Parking Panda was acquired by SpotHero, one of its competitors in the off-street parking reservation space. Terms of the deal were not disclosed.
Based in Federal Hill, Parking Panda was founded in 2011. The company’s app allows users to book parking spots at off-street sites. The company focused on event parking, and established more than 800 partnerships with sports teams across leagues like the MLB and NHL, as well as convention centers and other large entities. The company expanded into Canada in 2016.
The presence in Canada and B2B partnerships were attractive to Chicago-based SpotHero, the company said in a statement announcing the deal.
Parking Panda founder and CEO Adam Zilberbaum and COO James Bain will remain with the company.
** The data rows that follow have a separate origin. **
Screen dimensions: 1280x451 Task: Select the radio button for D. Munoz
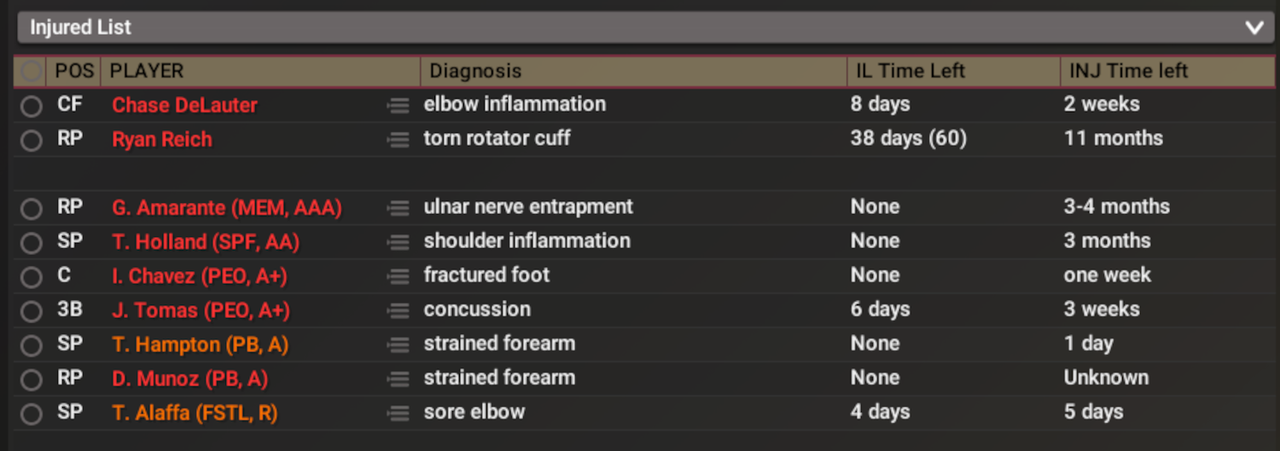click(32, 379)
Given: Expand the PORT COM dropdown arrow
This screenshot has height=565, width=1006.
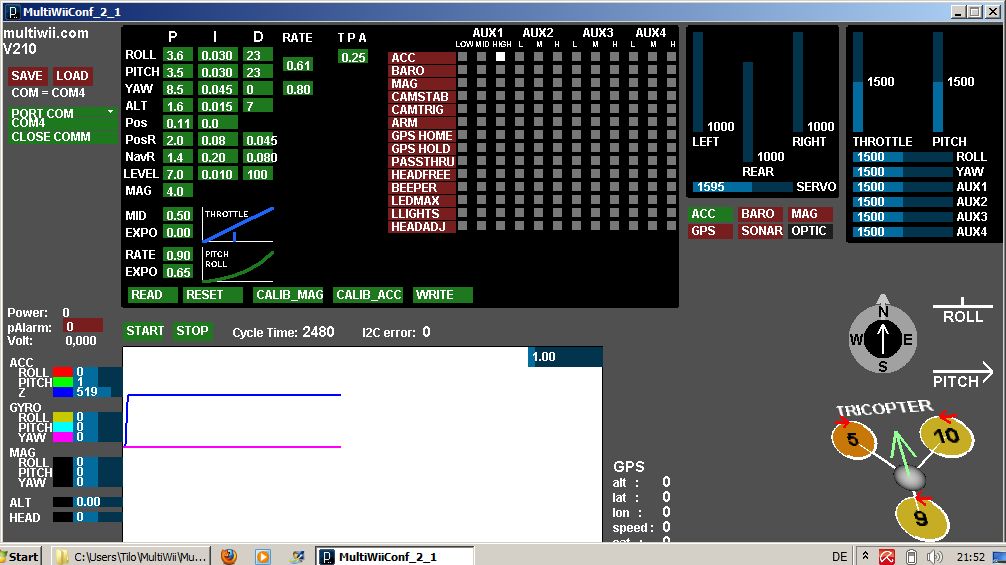Looking at the screenshot, I should (x=111, y=112).
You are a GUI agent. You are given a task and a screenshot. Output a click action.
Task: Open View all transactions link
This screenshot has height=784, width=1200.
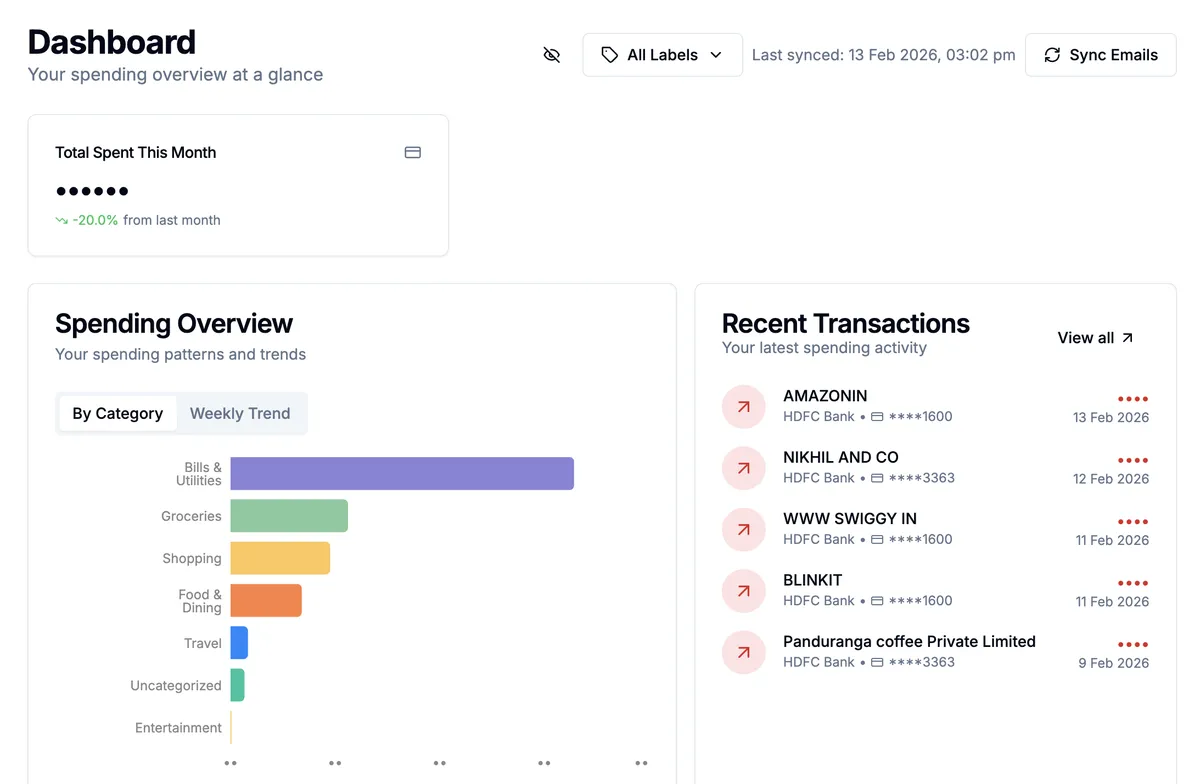[x=1095, y=338]
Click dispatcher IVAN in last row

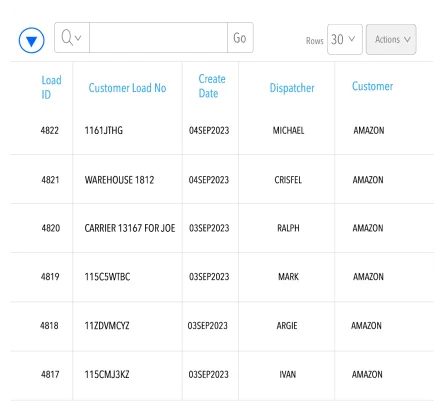[287, 375]
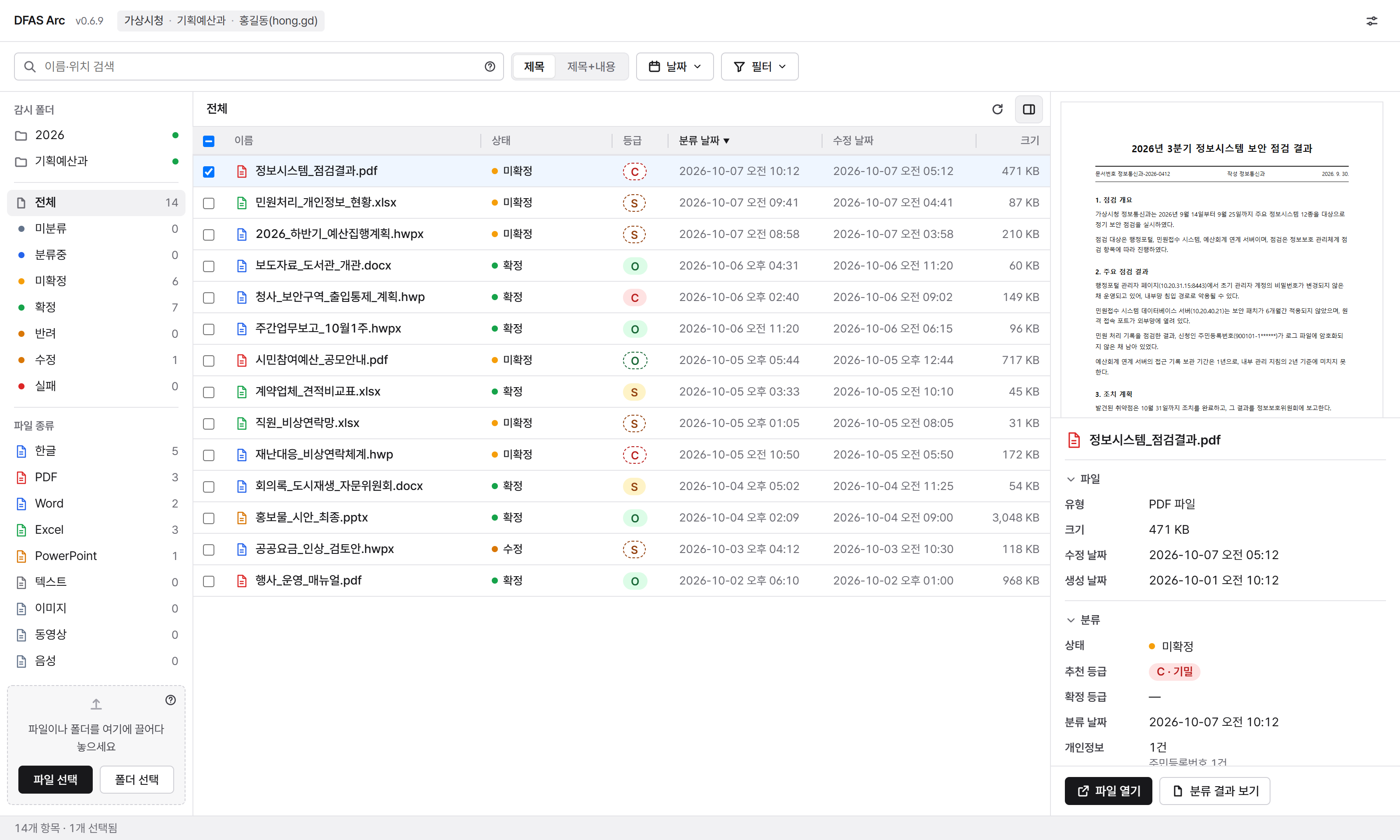Uncheck the 정보시스템_점검결과.pdf row checkbox
Viewport: 1400px width, 840px height.
[209, 172]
“This is the most natural progression for our company,” Zilberbaum said in a statement. “By joining forces, we will have a greater impact on the transportation landscape, making parking more convenient through technology.”
We reached out to the company for more info, and will update this post when it becomes available.
(Update: 4/13/17, 11:42 a.m.)
In an interview, Zilberbaum and SpotHero COO Trish Lukasik said they will be maintaining Parking Panda’s Baltimore office, and Parking Panda’s 30 employees will remain with the company.
It’s a new phase for Parking Panda, which was founded by Zilberbaum and Nick Miller, the latter of whom left the company a little over a year ago. Launching out of Baltimore’s first Startup Weekend, the company went on to the Entrepreneurship Roundtable Accelerator in New York and raised $4.7 million in venture funding.
Lukasik said the two companies started talking seriously about the deal 6-8 weeks ago.
The companies were already familiar with each other. Both companies were founded in 2011, and SpotHero expanded its service here in 2015. Lukasik said the competitors always had a “healthy respect” for each other.
“We moved really quickly, and together we learned each other’s businesses and strengths,” Lukasik said.
Lukasik said that Parking Panda adds in areas that SpotHero didn’t previously have, such as B2B partnerships for events and SaaS products. SpotHero had decided it wasn’t going to pursue international expansion this year, but Parking Panda’s launch last year in Toronto and Edmonton now adds that, as well.
Now they’ll work to integrate the 30 employees with 150 SpotHero employees in Chicago, New York and D.C. Aside from some T-shirts delivered this week, a decision hasn’t been made about how much SpotHero branding will appear at the company’s office in Baltimore.